* [Exercise requirements]: Reproduce the data that follows in its entirety, character for character.

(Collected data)
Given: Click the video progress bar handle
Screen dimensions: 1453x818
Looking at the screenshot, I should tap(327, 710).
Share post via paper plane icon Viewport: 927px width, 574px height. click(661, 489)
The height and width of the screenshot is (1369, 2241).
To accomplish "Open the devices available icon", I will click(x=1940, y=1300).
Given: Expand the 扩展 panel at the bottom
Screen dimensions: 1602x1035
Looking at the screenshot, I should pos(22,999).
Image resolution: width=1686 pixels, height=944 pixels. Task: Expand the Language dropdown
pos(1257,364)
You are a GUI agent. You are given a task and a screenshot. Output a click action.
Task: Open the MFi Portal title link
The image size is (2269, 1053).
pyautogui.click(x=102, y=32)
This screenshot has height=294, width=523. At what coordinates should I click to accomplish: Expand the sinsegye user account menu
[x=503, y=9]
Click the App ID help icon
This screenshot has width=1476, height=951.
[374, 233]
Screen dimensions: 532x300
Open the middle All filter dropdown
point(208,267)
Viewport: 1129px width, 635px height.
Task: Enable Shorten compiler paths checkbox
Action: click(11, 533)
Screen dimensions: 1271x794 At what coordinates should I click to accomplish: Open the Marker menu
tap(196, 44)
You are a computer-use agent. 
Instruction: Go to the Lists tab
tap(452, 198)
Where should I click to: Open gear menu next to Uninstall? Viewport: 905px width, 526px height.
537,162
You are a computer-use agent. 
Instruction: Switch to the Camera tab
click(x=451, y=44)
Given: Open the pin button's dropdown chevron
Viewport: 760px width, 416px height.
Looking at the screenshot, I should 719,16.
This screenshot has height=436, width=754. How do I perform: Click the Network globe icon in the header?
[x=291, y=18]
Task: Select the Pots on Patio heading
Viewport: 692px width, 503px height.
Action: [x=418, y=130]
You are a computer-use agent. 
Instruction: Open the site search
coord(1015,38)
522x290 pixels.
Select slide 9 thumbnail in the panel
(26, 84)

* [Written solution]:
Given: Click the video progress bar handle
Screen dimensions: 1453x818
Looking at the screenshot, I should tap(327, 710).
Share post via paper plane icon Viewport: 927px width, 574px height. click(661, 489)
The height and width of the screenshot is (1369, 2241).
To accomplish "Open the devices available icon", I will click(x=1940, y=1300).
Given: Expand the 扩展 panel at the bottom
Screen dimensions: 1602x1035
Looking at the screenshot, I should pos(22,999).
Image resolution: width=1686 pixels, height=944 pixels. Task: Expand the Language dropdown
pos(1257,364)
You are a GUI agent. You are given a task and a screenshot. Output a click action.
Task: Open the MFi Portal title link
The image size is (2269, 1053).
pyautogui.click(x=102, y=32)
This screenshot has height=294, width=523. At what coordinates should I click to accomplish: Expand the sinsegye user account menu
[x=503, y=9]
Click the App ID help icon
This screenshot has width=1476, height=951.
[374, 233]
Screen dimensions: 532x300
Open the middle All filter dropdown
point(208,267)
Viewport: 1129px width, 635px height.
Task: Enable Shorten compiler paths checkbox
Action: click(11, 533)
Screen dimensions: 1271x794 At what coordinates should I click to accomplish: Open the Marker menu
tap(196, 44)
You are a computer-use agent. 
Instruction: Go to the Lists tab
tap(452, 198)
Where should I click to: Open gear menu next to Uninstall? Viewport: 905px width, 526px height.
537,162
You are a computer-use agent. 
Instruction: Switch to the Camera tab
click(x=451, y=44)
Given: Open the pin button's dropdown chevron
Viewport: 760px width, 416px height.
Looking at the screenshot, I should 719,16.
This screenshot has height=436, width=754. How do I perform: Click the Network globe icon in the header?
[x=291, y=18]
Task: Select the Pots on Patio heading
Viewport: 692px width, 503px height.
Action: [x=418, y=130]
You are a computer-use agent. 
Instruction: Open the site search
coord(1015,38)
522x290 pixels.
Select slide 9 thumbnail in the panel
(26, 84)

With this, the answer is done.